First-Fit Coloring of Forests in Random Arrival Model
Bartłomiej Bosek, Grzegorz Gutowski, Michał Lasoń, Jakub Przybyło
TL;DR
This work analyzes First-Fit online coloring on forests with random vertex arrival. It proves a tight threshold for the expected color usage, showing $(1/2 \pm o(1)) \\cdot \\frac{\\ln n}{\\ln\\ln n}$ colors, with matching upper and lower bounds derived via a bidirected-path framework and a hierarchical tree construction under a two-stage random model. The techniques connect color counts to bidirected path lengths in the oriented graph and exploit probabilistic bounds to control the color distribution.

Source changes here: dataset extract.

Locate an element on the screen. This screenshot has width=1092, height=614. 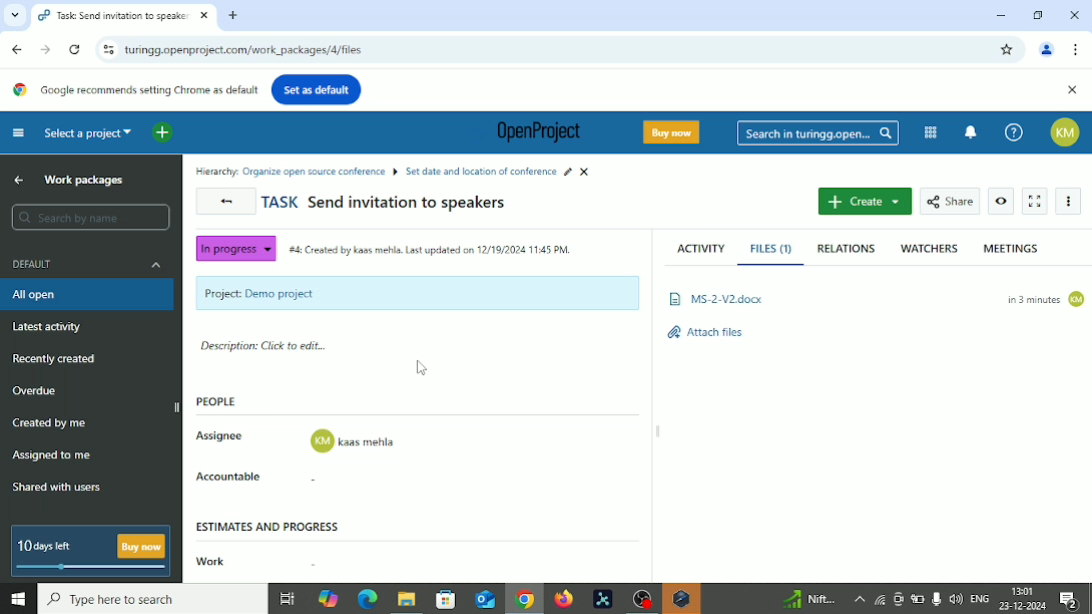
Task is located at coordinates (385, 204).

The results reveal a meaningful average-case improvement over adversarial bounds and motivate extensions to bipartite and more general graph classes, with potential implications for distributed coloring schemes.
Abstract
We consider a graph coloring algorithm that processes vertices in order taken uniformly at random and assigns colors to them using First-Fit strategy. We show that this algorithm uses, in expectation, at most $(1 + o(1))\cdot \ln n \,/\, \ln\ln n$ different colors to color any forest with $n$ vertices. We also construct a family of forests that shows that this bound is best possible.